Since that time, more than 2.5 million Americans have lost their jobs and unemployment stands at 9.6%. Some focus. The President and his Democrat allies in Congress instead chose to unleash a torrent of bills that do anything but create jobs, like the so-called financial services reform bill that didn’t fix the real problem of government meddling in mortgages, and another round of “stimulus” spending that only deepened states’ addiction to Washington bailouts. Last week, Congressional Democrats canceled a vote on tax relief for all Americans until after the November elections, creating more economic uncertainty while delaying private sector job creation.
The primary job killer is the trillion-dollar folly of ObamaCare. The bill hits America’s struggling small businesses and their families with 2,801 pages of new taxes and complicated rules, creating a climate of hyper-regulation and uncertainty that the nation’s most important small business alliance – the National Federation of Independent Businesses -has called “death by a thousand cuts.”
Just a couple of those painful wounds: by 2018, self-employers and small firms will be hit by a $14.3 billion health insurance tax, while a projected $17 billion will be raised by taxing every business-to-business deal over $600. Washington insiders pushing ObamaCare appear to ignore these truths and clearly don’t understand the negative impact the law is already having on entrepreneurs.
But we do.
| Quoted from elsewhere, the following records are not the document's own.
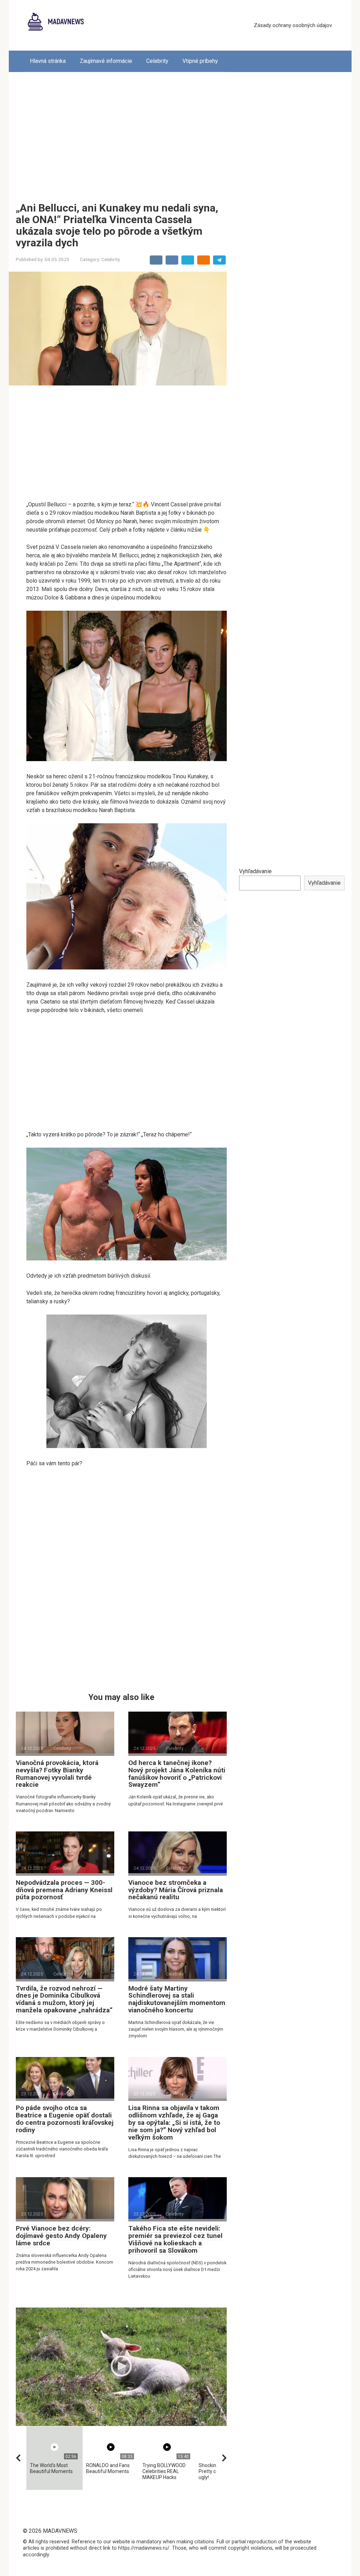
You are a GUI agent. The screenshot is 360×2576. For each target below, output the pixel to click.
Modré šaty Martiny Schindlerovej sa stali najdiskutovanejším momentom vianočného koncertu (176, 1999)
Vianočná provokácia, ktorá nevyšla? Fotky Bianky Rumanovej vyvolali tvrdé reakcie (57, 1774)
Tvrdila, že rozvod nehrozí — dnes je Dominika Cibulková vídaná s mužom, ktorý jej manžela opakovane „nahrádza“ (64, 1999)
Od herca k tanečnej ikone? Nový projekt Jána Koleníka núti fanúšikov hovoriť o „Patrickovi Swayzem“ (176, 1774)
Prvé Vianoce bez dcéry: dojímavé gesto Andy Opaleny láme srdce (61, 2235)
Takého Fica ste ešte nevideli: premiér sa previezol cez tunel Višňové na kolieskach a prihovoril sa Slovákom (175, 2239)
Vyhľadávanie (255, 871)
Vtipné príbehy (200, 61)
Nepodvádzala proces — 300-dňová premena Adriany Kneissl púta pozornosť (64, 1890)
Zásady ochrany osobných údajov (293, 25)
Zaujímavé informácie (106, 61)
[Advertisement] (180, 132)
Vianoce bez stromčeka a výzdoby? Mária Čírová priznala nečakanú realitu (175, 1890)
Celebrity (157, 61)
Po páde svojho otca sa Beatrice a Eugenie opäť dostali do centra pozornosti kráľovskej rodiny (65, 2119)
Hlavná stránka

We’ve been listening to concerns from small businessmen and women all year. In Illinois, the law forces manufacturers to file mountains of paperwork with the IRS, adding unnecessary costs and discouraging new hiring. In Southern California, a family-owned kitchen contractor reeling from the housing crisis is torn between layoffs to afford ObamaCare and going out of business. In Tennessee, the law’s $20 billion tax on medical device manufacturers threatens the jobs of more than 5,000 health care innovators.
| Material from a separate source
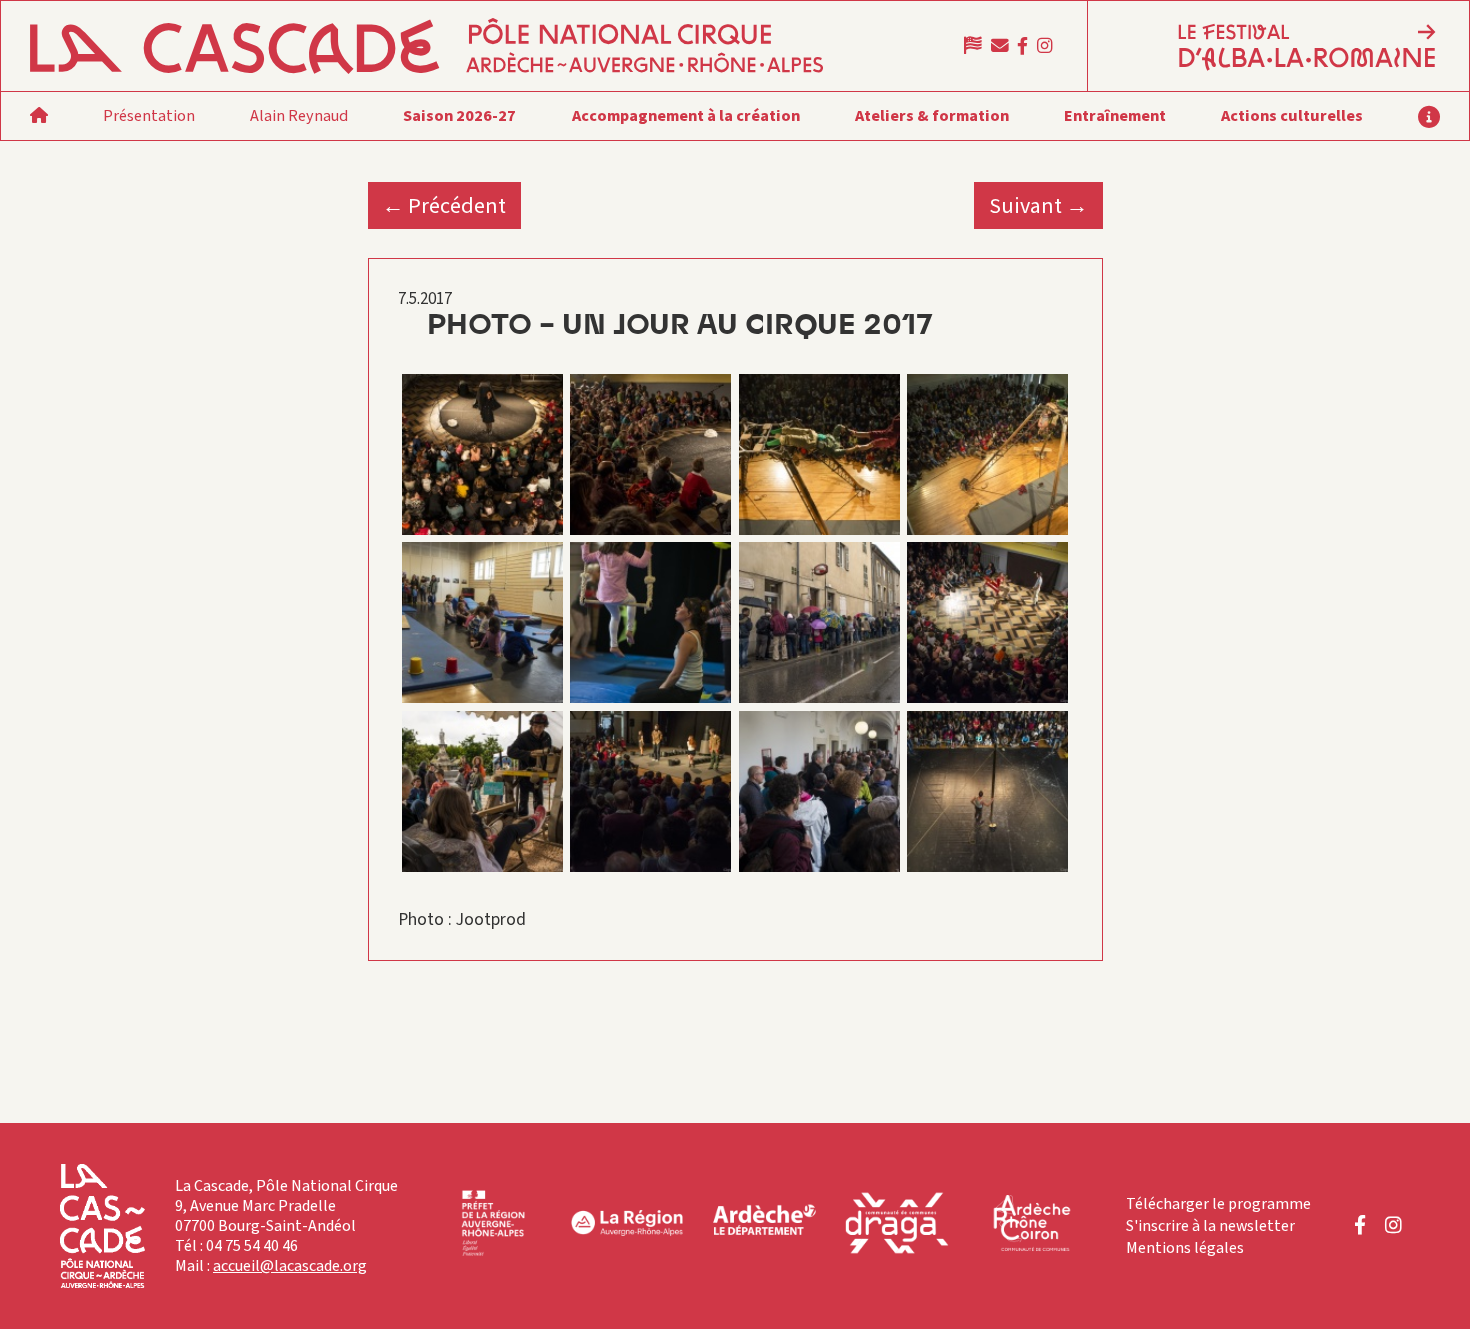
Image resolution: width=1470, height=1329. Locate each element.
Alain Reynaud (299, 115)
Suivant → (1038, 206)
These stories are playing out in every town in America right now. But it will only get worse as ObamaCare’s other hidden costs and unintended consequences drag on the economy. Responding to these challenges, we have developed common-sense solutions to both increase insurance access and lower health care costs without ObamaCare’s predatory new taxes and “Washington knows best” regulations.
Between the three of us, we developed a seven page bill to give the nearly 50 million Americans without health insurance the same choices we, as Members of Congress, have. We offered a solution to stop those who steal as much $60 billion from Medicare every year. We stood up to the President at April’s Healthcare Summit to make clear that ObamaCare restricts small businesses from pursuing health coverage for employees across state lines.
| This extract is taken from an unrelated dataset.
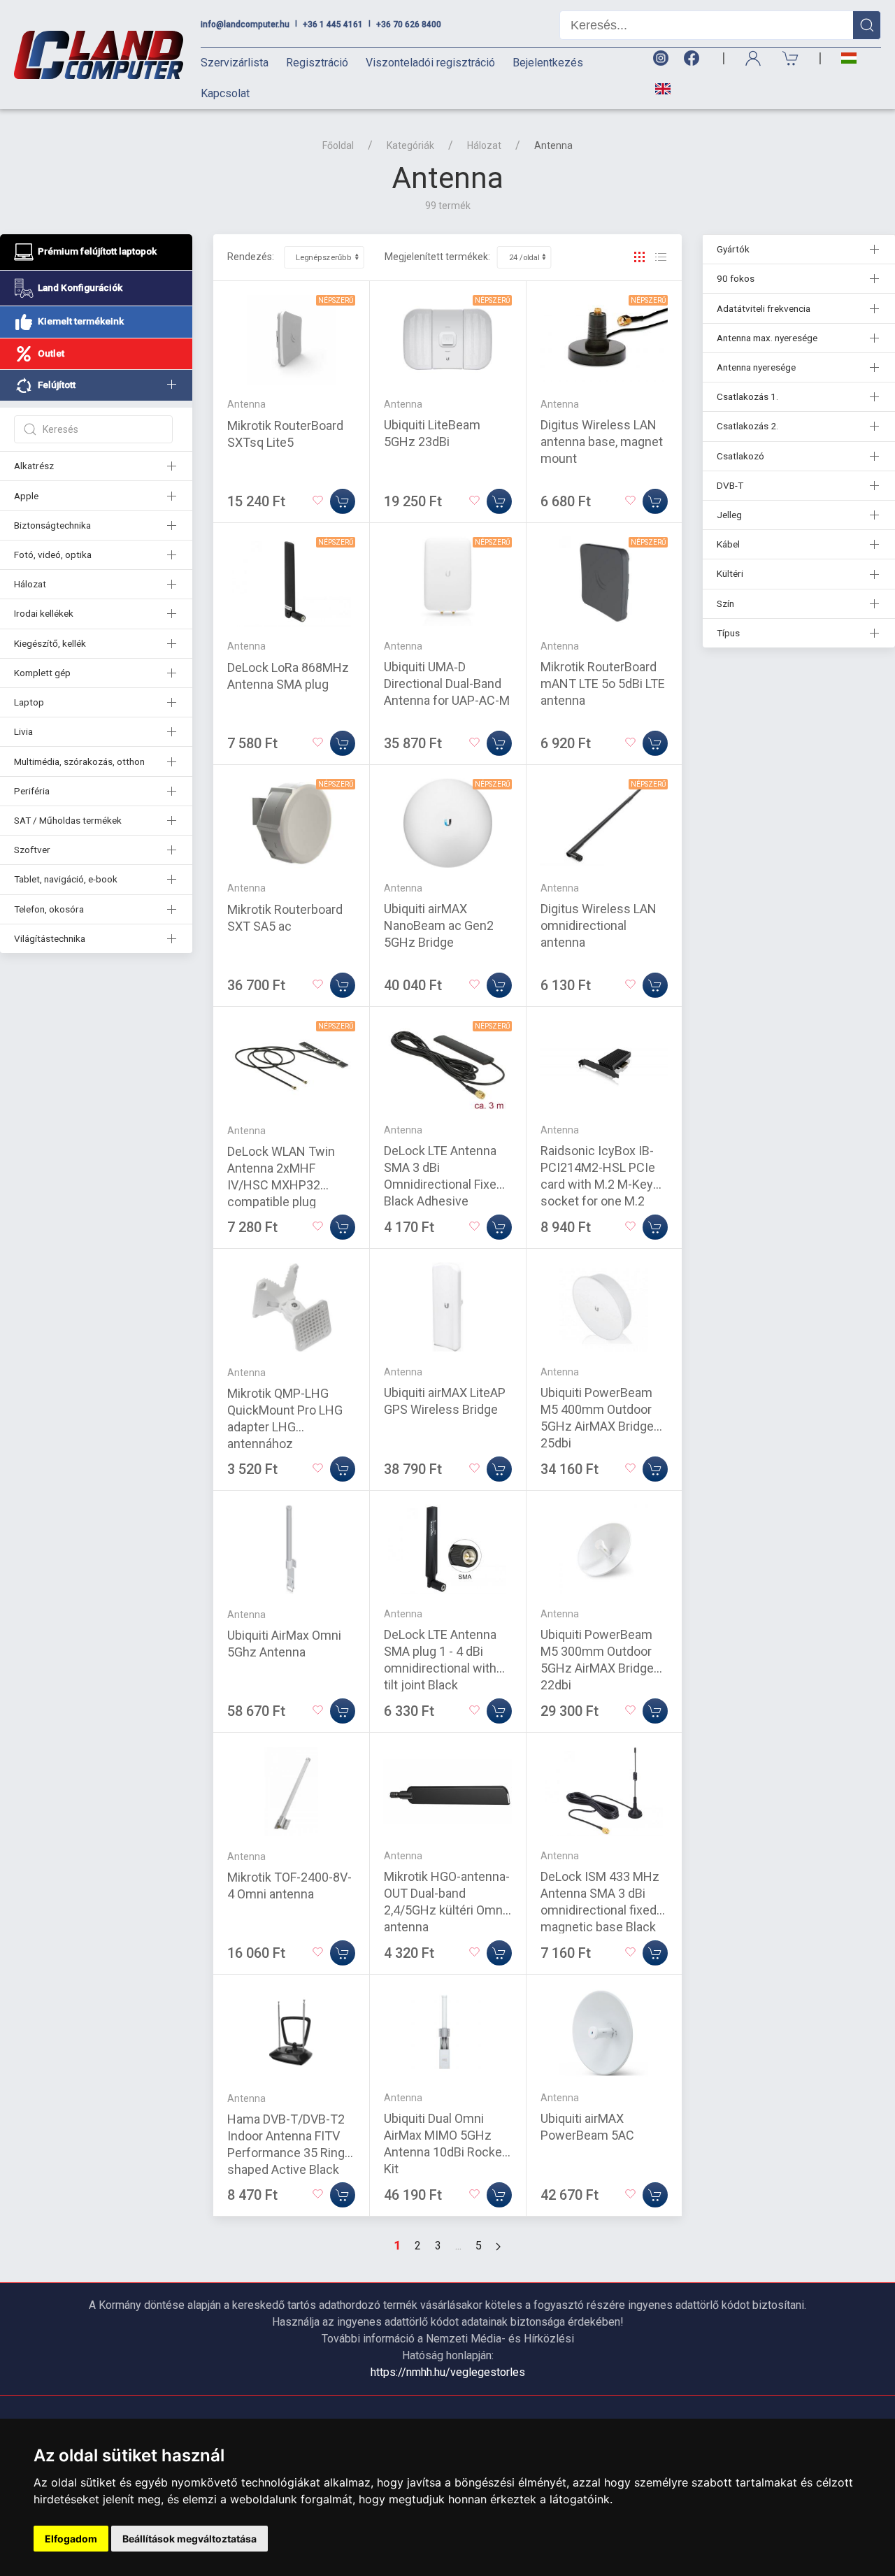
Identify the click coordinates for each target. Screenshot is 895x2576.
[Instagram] (660, 58)
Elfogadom (71, 2539)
Real reform must include medical liability reform with teeth, expanded Health Savings Accounts and coverage for those with pre-existing conditions. We developed these straight-forward alternatives by listening to the challenges facing America’s job creators who strive to both expand and do right by their workers.
President Obama and his Capitol Hill friends say ObamaCare is good for jobs. Ask them to explain how the law creates a climate in which America’s recession busters – our millions of small businesses – are encouraged to hire more workers right now. They can’t.
The best Speaker Nancy Pelosi could offer was to tell small businesses, “We need to pass the bill so that you can find out what’s in it.”
America’s job creators already knew. Just as Washington’s culture of spending and debt has slowly eroded family budgets and opportunities for the future, ObamaCare taxes away the freedom, choice and stability that powers small business growth.
We believe that our nation deserves real health care reform and we are working to deliver it, without sacrificing the millions of inventors, innovators and manufacturers building a better economic future today.